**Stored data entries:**
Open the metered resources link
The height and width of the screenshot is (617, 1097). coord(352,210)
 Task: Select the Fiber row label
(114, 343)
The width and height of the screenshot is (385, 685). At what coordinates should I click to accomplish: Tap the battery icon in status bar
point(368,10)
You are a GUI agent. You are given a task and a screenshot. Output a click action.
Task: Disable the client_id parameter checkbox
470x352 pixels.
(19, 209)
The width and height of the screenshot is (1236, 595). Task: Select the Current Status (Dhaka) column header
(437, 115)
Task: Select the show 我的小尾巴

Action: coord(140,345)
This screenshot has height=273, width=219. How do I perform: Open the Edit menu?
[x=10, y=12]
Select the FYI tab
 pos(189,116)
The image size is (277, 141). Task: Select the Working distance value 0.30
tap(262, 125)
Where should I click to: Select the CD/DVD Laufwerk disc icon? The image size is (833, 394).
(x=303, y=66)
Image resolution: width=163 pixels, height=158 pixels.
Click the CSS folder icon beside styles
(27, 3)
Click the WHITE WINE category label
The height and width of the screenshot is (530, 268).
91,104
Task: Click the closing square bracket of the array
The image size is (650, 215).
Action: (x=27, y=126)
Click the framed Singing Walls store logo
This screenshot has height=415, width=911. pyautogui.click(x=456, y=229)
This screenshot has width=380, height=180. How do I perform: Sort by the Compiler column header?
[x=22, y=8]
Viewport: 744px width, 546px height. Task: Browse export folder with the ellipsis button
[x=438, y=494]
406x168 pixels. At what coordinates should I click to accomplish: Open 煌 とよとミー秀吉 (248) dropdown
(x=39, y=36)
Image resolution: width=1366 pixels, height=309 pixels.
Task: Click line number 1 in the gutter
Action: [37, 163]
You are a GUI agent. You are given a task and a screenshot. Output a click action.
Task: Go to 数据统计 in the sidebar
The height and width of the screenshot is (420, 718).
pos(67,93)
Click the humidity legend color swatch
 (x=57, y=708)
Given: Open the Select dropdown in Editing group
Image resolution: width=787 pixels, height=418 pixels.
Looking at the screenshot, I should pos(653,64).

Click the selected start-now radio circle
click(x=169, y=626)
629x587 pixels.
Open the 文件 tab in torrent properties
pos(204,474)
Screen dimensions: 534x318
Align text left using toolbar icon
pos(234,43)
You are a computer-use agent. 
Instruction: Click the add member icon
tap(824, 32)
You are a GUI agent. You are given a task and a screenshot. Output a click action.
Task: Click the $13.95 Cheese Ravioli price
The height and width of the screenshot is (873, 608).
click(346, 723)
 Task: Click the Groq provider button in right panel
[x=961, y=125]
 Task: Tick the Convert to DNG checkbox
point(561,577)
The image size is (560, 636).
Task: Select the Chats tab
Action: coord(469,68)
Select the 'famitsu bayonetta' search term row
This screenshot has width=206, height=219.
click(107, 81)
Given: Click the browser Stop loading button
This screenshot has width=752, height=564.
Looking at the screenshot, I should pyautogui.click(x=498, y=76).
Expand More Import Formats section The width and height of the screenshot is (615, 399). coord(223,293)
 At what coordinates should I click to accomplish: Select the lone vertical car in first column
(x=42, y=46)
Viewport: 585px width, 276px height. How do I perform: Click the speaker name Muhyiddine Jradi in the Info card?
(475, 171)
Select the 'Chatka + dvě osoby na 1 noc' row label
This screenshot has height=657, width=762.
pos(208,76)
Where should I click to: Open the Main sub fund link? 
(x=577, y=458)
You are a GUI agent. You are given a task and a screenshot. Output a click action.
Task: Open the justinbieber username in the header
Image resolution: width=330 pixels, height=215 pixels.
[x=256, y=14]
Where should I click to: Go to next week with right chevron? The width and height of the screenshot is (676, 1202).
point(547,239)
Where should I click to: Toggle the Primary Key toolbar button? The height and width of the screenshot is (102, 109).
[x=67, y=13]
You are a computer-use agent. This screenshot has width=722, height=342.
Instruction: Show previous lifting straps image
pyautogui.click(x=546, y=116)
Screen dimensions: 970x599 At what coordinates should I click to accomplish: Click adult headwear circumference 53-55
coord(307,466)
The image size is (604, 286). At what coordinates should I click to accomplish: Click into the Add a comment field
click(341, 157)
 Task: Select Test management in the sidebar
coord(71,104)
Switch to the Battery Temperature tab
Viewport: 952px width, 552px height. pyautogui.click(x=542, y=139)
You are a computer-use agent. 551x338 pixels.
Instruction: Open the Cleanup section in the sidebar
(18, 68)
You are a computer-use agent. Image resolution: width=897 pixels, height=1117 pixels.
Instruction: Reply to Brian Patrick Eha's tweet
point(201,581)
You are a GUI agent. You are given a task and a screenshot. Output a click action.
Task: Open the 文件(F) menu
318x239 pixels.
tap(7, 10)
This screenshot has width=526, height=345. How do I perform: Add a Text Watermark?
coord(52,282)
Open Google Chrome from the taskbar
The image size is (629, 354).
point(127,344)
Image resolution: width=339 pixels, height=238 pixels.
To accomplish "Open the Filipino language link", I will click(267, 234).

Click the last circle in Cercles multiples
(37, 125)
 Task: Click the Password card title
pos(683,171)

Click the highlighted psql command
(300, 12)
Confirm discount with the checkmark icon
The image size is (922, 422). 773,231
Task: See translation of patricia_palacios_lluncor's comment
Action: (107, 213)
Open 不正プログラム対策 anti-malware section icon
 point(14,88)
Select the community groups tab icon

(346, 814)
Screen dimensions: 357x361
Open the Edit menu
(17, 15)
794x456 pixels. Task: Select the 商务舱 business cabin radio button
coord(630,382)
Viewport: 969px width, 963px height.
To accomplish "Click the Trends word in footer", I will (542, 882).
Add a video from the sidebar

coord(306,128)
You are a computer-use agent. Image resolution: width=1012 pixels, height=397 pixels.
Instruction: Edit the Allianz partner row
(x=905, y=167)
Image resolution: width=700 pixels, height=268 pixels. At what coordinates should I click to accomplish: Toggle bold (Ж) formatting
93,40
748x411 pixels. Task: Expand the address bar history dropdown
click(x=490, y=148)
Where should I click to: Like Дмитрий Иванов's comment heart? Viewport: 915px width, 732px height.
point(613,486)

**Exercise objective:**
Copy out, from the data above, each line where the string "will" is present.

**Reply to the exercise:**
To accomplish "Open the Filipino language link", I will click(267, 234).
To accomplish "Click the Trends word in footer", I will (542, 882).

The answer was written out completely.